Flynn <flynn@xxxxxxxxxxx> · Fri, 03 Aug 2012 11:44:23 -0400

David writes:
As I read it, he has this (prior to adding the new disk):

md0 = raid6(sda5, sdb5, sdc5, sdd5, sde5)
md1 = raid6(sda6, sdb6, sdc6, sdd6, sde6)
...
md9 = raid6(sda14, sdb14, sdc14, sdd14, sde14)

That's correct (although it's md5 - md14, to match the partition numbers). 
You're also correct that the LVM is a concatenation rather than striped. 
It performs just fine for its use case: occasional large writes (mostly 
with scp), lots of reading.

David continues:
I have sometimes used multiple arrays like this:

md0 = raid1,n4(sda1, sdb1, sdc1, sdd1) for /boot (makes grub happy)
md1 = raid5(sda2, sdb2, sdc2, sdd2) for everything else

But this particular setup seems very odd to me - I would love to know the
reasoning behind it.

In fact, there is also a RAID1 md0 for grub's sake as well, but it's not 
relevant to the problem.

I first built this array about four years ago, when CentOS 5.2 was current. 
It started life as a RAID5 (not 6) of 4 500GB drives, and I knew when I 
created it that I'd need to grow it over time by adding drives.

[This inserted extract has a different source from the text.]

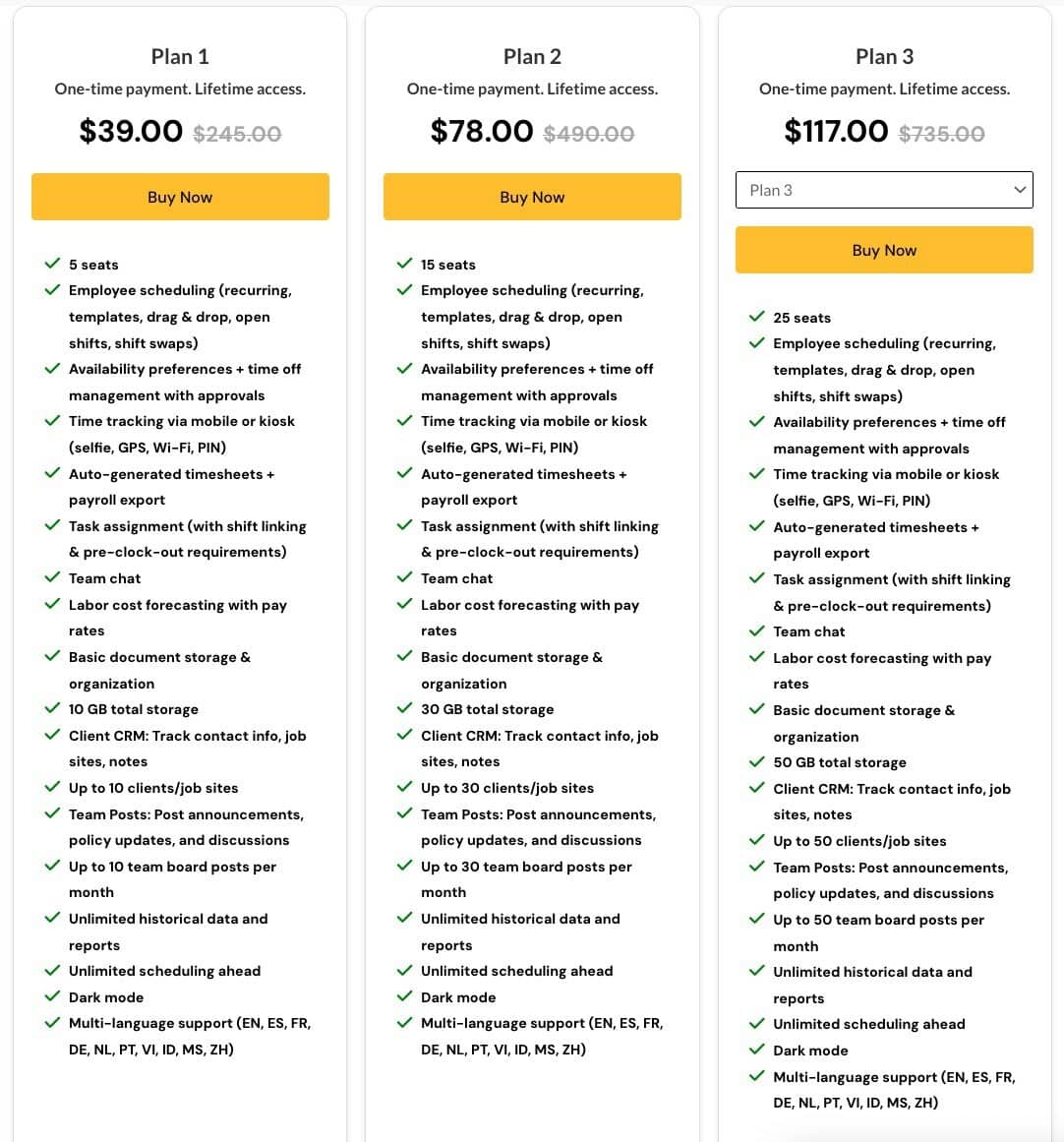Click checkmark next to 30 GB total storage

At that time, though, mdadm as shipped with CentOS 5.2 couldn't reshape a 
RAID5 -- IIRC, the most recent version of mdadm at the time listed it as an 
experimental feature that would eat your data and give you bad breath.  But 
LVM + md + multiple partitions makes it possible, as long as you hold some 
space in reserve (a good idea for snapshot support anyway).  Use pvmove to 
clear a given md device, pull the md out of the LVM, dissassemble it, 
reassemble it in whatever new configuration you need, and then put it back 
into the LVM.

Yes, it is an administrative mess.  But it was a powerful administrative 
mess.  [ :) ]  This array has gone from a 4x500GB RAID5 to a 4x1500GB RAID5 
to a 5x1500GB RAID6, without ever running anything in degraded mode, or 
taking the array as whole offline for any significant time.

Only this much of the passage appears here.